Excepté dans les cas de dérogation expressément prévus par la loi, ce secret couvre l'ensemble des informations concernant la personne portée à la connaissance d'un professionnel de santé, de tout membre du personnel d'un établissement, service ou organisme concourant à la prévention ou aux soins, et de toute autre personne en relation, de par ses activités, avec ces établissements ou organismes. La Commission rappelle que ce secret s'impose à tous les professionnels intervenant dans le système de santé qui pourraient être amenés à transmettre des informations afin qu'elles soient enregistrées dans le traitement.

CE30 décembre 2015CE, 1ère/6ème SSR, 30 décembre 2015, Société les Laboratoires Servier, n° 372230, Rec., point 2(source)

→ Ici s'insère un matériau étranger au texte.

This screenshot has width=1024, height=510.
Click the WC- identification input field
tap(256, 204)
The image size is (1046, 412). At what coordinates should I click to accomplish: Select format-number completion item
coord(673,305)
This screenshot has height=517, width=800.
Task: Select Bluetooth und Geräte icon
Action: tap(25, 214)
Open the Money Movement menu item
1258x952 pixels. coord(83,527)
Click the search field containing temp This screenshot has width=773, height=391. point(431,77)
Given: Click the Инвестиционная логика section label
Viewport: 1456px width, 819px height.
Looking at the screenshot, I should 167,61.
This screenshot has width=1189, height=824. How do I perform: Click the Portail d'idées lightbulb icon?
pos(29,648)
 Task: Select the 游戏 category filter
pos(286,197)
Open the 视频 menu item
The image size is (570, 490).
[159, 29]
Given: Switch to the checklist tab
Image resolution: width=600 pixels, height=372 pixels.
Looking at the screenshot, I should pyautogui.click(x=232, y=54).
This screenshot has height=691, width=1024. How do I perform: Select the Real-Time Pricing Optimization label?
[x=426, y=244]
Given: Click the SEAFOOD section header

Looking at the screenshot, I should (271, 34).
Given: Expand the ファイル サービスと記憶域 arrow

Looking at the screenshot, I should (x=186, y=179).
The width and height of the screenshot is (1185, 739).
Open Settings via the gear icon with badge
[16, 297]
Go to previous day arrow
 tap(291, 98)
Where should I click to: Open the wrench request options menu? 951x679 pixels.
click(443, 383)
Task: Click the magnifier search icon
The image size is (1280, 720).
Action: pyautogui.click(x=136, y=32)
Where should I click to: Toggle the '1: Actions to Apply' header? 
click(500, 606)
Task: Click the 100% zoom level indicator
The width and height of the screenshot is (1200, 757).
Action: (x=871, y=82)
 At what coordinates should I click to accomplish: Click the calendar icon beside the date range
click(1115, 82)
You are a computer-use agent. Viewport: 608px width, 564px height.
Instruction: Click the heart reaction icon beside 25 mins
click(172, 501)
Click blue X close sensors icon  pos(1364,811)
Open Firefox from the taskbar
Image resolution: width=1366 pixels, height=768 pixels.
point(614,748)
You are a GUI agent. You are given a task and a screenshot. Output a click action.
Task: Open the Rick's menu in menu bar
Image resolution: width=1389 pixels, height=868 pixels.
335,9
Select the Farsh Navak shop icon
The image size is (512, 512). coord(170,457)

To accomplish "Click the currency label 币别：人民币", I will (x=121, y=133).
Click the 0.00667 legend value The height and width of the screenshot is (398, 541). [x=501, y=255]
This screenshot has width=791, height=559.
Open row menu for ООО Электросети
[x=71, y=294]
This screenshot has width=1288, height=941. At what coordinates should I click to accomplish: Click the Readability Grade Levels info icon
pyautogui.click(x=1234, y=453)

Application de la loi du 17 juillet 1978 (« loi CADA ») aux données relevant de la loi Informatique et Libertés (art. 37) Existence – Modalités

Il résulte de l'article art. 37 de la loi n° 78‑17 du 6 janvier 1978 (loi IL) que les dispositions de cette loi ne font, en principe, pas obstacle à l'application, au bénéfice de tiers, des dispositions du titre Ier de la loi n° 78‑753 du 17 juillet 1978. Lorsque des données à caractère personnel ont également le caractère de documents administratifs, elles ne sont communicables aux tiers, en vertu du III de l'article 6 de la loi du 17 juillet 1978, que s'il est possible d'occulter ou de disjoindre les mentions portant atteinte, notamment, à la protection de la vie privée ou au secret médical. Il ne peut être accédé à une demande de communication sur le fondement de la loi du 17 juillet 1978 que si le traitement nécessaire pour rendre impossible, s'agissant de données de santé, toute identification, directe ou indirecte, de l'une quelconque des personnes concernées, y compris par recoupement avec d'autres données, n'excède pas l'occultation ou la disjonction des mentions non communicables, seule envisagée par cette loi. Dans le cas contraire, sont seules applicables les dispositions de la loi du 6 janvier 1978 et des lois spéciales applicables au traitement de certaines catégories de données, notamment, en ce qui concerne les données de santé à caractère personnel, les chapitres IX et X de la loi du 6 janvier 1978.